As if the news weren't bad enough for the city of Pittsburgh, revenues appear to have taken an unexpected plunge in 2003, according to initial tallies from the city controller's office. A spreadsheet of city collections shows that it took in about $347 million in taxes, fees, fines and aid last year, down from $353 million in 2002. Last year's take is $10 million less than the city had budgeted for, even when you don't count the $29 million in revenue Mayor Tom Murphy sought from new taxes that were never approved by the state.
Coming in way under budget, according to the unaudited spreadsheets, were the earned income tax ($3 million short); property taxes from current and prior years ($2.5 million short); the city's share of the countywide 1 percent sales tax ($1.9 million short); parking taxes ($1.9 million short); state aid ($1.7 million short); and interest on bank balances ($900,000 short). "It's just the way the economy has been," says city Treasurer Rich Fees. "It's still struggling."
Even the few areas in which the city had unexpected windfalls are a little depressing.
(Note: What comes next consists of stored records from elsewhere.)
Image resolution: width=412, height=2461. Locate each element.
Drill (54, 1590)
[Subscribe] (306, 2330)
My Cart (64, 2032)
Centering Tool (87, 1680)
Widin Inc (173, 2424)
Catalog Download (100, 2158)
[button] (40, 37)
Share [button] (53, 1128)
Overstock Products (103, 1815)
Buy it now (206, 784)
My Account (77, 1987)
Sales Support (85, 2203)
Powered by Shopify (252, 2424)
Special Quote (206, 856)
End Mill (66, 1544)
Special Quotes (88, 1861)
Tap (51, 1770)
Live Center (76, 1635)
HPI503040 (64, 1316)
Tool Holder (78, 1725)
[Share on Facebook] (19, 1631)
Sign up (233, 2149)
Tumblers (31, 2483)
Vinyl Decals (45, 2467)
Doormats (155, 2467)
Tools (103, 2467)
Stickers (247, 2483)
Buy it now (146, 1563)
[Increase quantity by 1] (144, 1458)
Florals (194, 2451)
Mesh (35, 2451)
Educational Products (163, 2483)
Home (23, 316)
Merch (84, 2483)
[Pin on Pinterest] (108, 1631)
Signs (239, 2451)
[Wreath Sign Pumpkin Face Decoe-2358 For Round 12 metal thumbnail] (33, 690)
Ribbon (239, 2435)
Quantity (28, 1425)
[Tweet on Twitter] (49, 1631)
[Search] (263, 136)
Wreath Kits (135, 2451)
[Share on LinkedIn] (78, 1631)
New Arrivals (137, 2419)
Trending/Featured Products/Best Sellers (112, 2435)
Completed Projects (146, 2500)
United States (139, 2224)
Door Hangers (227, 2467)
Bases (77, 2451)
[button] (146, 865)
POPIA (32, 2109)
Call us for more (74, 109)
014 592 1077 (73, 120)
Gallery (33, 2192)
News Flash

It collected $1.1 million more than budgeted from Emergency Medical Services billings, and $700,000 more in deed transfer taxes -- revenue from people getting hurt, and people selling out.
Fees notes that Pittsburgh's economic swings tend to trail the nation's by about six months, so the city's economic recovery may be just around the corner. It had better be; the 2004 budget, even after spending cuts, calls for $390 million in revenues, and efforts to bridge the yawning gap are just beginning. (See Political Footballs, p. 17.)